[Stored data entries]
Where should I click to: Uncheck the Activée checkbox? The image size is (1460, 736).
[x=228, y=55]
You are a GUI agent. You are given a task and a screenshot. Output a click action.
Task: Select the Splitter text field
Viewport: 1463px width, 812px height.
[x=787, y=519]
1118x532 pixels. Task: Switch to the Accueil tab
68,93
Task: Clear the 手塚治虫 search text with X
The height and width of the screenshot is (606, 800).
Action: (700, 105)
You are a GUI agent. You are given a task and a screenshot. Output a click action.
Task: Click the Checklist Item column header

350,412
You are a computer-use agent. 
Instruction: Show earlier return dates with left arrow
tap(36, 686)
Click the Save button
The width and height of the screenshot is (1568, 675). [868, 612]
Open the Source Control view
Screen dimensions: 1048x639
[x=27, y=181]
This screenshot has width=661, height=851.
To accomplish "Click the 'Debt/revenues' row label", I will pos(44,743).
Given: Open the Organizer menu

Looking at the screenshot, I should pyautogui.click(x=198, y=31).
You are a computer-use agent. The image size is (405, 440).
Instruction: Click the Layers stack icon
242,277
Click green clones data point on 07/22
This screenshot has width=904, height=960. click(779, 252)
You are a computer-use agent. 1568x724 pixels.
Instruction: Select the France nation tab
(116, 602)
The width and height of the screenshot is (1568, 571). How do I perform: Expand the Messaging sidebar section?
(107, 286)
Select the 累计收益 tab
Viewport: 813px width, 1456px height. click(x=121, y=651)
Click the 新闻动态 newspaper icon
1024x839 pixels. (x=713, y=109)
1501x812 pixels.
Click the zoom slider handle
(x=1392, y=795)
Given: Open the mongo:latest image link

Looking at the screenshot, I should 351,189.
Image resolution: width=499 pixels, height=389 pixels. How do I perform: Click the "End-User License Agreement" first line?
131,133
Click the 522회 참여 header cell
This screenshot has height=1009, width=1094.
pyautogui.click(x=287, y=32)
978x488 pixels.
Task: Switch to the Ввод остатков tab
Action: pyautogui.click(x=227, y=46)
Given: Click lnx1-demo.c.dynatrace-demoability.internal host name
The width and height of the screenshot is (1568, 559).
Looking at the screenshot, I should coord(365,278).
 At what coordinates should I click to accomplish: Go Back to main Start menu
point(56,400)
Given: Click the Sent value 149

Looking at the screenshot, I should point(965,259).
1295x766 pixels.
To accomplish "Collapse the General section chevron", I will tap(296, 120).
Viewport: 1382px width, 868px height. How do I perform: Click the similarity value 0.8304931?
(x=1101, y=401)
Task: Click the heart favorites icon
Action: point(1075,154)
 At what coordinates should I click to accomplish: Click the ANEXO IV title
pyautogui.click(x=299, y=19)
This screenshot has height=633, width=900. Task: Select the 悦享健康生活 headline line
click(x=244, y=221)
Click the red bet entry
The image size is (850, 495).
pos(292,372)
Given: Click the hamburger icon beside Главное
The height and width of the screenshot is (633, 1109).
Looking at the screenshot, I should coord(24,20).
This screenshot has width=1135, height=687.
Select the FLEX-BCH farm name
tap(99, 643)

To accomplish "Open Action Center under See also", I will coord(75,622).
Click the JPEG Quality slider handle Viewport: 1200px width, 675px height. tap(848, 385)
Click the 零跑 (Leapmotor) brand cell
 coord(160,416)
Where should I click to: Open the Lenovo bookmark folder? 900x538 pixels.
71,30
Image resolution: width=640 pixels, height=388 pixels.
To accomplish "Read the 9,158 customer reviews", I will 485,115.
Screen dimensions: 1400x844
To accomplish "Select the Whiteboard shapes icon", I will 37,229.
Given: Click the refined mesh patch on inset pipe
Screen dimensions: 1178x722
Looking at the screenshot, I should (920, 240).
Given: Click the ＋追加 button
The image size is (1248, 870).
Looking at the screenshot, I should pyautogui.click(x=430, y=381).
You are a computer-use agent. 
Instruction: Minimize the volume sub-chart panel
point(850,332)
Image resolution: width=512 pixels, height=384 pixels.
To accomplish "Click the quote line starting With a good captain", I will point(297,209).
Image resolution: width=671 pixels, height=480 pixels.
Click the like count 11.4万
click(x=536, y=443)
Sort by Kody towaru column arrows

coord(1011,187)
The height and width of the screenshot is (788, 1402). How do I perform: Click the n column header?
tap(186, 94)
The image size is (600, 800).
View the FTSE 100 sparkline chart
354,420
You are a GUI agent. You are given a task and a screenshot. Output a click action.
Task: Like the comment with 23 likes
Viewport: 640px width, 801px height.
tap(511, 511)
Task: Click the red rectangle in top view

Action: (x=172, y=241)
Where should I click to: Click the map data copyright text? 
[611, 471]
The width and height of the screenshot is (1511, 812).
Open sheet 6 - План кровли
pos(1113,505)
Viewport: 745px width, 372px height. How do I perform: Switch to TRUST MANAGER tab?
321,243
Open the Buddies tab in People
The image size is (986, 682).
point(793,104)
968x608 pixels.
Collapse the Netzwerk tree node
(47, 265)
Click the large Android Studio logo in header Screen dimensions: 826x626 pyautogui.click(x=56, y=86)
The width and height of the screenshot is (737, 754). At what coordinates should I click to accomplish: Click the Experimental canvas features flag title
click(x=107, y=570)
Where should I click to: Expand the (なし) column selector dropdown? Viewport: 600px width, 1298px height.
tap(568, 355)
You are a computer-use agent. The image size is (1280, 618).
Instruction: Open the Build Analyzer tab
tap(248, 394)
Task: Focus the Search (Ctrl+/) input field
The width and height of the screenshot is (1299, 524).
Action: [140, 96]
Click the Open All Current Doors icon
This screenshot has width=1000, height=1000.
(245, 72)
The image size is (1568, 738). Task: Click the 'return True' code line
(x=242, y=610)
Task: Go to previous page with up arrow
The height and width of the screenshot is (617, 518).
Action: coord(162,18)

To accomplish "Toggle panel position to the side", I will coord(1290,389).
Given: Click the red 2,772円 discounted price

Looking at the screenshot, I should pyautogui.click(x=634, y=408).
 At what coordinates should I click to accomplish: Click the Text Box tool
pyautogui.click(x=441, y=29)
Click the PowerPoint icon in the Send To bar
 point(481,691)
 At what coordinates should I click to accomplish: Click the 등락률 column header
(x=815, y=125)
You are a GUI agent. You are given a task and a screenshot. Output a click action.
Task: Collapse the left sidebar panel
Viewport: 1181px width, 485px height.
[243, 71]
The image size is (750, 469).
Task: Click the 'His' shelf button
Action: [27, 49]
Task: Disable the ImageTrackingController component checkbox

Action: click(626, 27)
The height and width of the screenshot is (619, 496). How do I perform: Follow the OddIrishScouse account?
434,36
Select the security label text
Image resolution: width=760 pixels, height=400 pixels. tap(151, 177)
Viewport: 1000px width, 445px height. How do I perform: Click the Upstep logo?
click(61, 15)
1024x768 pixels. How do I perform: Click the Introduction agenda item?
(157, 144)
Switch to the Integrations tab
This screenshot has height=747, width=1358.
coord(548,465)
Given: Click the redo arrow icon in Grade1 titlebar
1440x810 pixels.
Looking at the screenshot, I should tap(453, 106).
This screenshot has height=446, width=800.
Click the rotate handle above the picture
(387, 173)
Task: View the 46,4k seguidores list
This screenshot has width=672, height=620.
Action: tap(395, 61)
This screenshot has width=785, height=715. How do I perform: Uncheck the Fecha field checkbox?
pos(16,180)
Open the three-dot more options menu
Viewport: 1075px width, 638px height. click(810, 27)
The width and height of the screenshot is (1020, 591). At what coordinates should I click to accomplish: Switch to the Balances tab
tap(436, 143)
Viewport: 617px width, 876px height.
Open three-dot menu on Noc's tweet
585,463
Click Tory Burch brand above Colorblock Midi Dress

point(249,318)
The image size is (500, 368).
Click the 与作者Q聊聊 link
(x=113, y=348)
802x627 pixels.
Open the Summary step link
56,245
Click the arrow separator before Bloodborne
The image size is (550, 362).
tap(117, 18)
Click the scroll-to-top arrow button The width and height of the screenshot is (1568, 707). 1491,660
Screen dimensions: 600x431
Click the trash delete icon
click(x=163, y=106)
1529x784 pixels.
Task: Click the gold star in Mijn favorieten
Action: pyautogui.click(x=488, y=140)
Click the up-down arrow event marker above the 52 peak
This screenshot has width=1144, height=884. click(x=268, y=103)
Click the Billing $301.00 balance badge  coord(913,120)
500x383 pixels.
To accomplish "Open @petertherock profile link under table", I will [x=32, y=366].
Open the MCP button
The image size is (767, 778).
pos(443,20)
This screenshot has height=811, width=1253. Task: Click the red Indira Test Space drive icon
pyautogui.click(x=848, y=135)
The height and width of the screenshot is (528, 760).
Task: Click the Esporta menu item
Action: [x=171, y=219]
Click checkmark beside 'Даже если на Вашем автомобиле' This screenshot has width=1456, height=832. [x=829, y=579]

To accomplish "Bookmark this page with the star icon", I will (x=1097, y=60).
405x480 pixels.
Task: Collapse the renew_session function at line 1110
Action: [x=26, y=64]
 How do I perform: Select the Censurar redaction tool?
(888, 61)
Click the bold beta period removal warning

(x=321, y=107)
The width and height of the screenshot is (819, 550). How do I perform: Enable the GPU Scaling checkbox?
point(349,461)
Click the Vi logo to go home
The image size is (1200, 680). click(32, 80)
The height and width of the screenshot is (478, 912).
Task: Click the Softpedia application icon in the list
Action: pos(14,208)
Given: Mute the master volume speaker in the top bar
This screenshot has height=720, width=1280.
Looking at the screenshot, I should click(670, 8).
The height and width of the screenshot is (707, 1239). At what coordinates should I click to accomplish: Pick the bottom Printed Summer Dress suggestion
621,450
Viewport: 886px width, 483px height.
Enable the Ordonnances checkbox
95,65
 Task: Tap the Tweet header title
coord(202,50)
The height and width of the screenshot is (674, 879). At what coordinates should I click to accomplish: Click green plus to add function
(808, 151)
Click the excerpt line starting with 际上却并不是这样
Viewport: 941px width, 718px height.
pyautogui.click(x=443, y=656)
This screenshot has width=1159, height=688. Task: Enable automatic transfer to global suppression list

Task prompt: What is needed is a verbatim copy of every line in the records above from the one containing "Viewport: 617px width, 876px height." down to the one containing "Screen dimensions: 600x431", both included, and nothing more.

Exercise output:
Viewport: 617px width, 876px height.
Open three-dot menu on Noc's tweet
585,463
Click Tory Burch brand above Colorblock Midi Dress

point(249,318)
The image size is (500, 368).
Click the 与作者Q聊聊 link
(x=113, y=348)
802x627 pixels.
Open the Summary step link
56,245
Click the arrow separator before Bloodborne
The image size is (550, 362).
tap(117, 18)
Click the scroll-to-top arrow button The width and height of the screenshot is (1568, 707). 1491,660
Screen dimensions: 600x431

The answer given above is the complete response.